Le donne nigeriane, purtroppo, lo sanno bene. Dal loro destino non si scappa. E neanche dal loro debito. Se non riescono a pagarlo, toccherà farlo alle loro figlie o alle loro nipoti. Il sangue trasmette anche questo, oltre alla terribile condanna di non poter scegliere la propria vita.
Le protagoniste di “Ascia nera” raccontano proprio questo. Qualcuna si sente già “morta”, qualcun’altra giura che fuori dall’organizzazione non ci sia vita. Tutte hanno in comune delle storie strazianti. Laura ha visto suo fratello piccolo morire di fame mentre dormiva. Mia è fuggita dopo essere stata per anni un “pezzo di carne” da usare a piacimento. Tonia quando non si prostituisce per strada parla con un topo. Anna trasporta eroina con delle capsule infilate nel colon.
Poi, c’è Lucia, che si è sentita veramente libera soltanto sulla costa libica, in quel “punto di sospensione tra la morte superata e quella che può ancora arrivare, tra il Sahara assassino e il Mediterraneo stragista”. Laura, Mia, Tonia, Anna e Lucia. Nomi difficili da dimenticare. Nomi italiani, proprio come il mio. Forse, l’autore voleva dirci proprio questo. Sono nate nel lato “sbagliato” del mondo, ma non sono poi così diverse da noi.
Con un rito di iniziazione chiamato Juju si sono legate per sempre ad Ascia nera, una potente organizzazione criminale nata negli anni Settanta all’Università di Benin City e generalmente nota con il nome di Neo Black Movement.
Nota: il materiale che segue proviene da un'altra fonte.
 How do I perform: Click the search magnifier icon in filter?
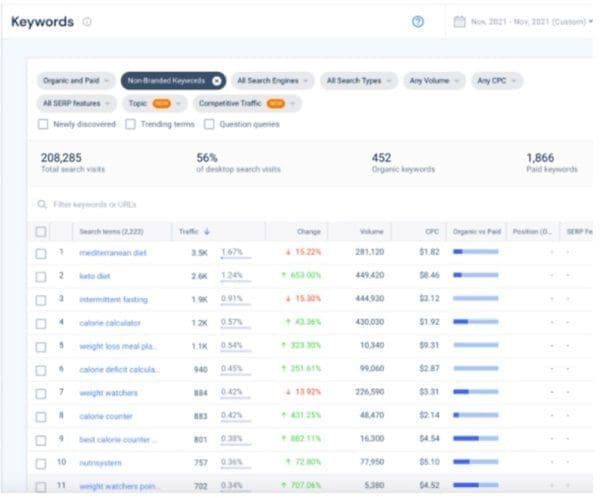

Dopo aver pagato il viaggio sono state vendute come schiave nel mercato di Agadez, obbligate a prostituirsi nei bordelli. Non c’era scelta. L’unica speranza era raggiungere l’Europa, ma anche questa si è rivelata un’illusione.
Dopo l’odissea per mare nuove catene anche dall’altra parte. La mafia nigeriana è inserita da tempo nel territorio italiano, fa affari con le mafie locali, cerca di espandersi sul modello della ‘Ndrangheta. E la prostituzione è soltanto il canale più facile per finanziare altre attività, dal commercio di diamanti al traffico di armi e stupefacenti, dal mercato nero del petrolio alla compravendita elettorale. La corruzione è essenziale per comandare restando nell’ombra.
E, se hai anche l’aiuto di complici locali, diventi intoccabile. Nel suo viaggio Leonardo Palmisano incontrerà anche un tassista italiano, incaricato di accompagnare le ragazze fuori dai Cara per farle prostituire. Ascolterà le testimonianze delle vittime, ma anche quelle dei carnefici, delle menti che guidano l’organizzazione e delle mani violente che guidano i “tagliaosse”. Come in tutte le storie reali anche qui non c’è un vero e proprio epilogo, resta solo un’amara consapevolezza.
A venire in aiuto, ancora una volta, è proprio il passato. Quello dei campi da lavoro nazisti descritti da Primo Levi e delle borgate romane di Pasolini. E, poi, un’immagine potente: la bambina di “Via del campo” di De André. Le mafie non cambiano mai e a quanto pare neanche la storia.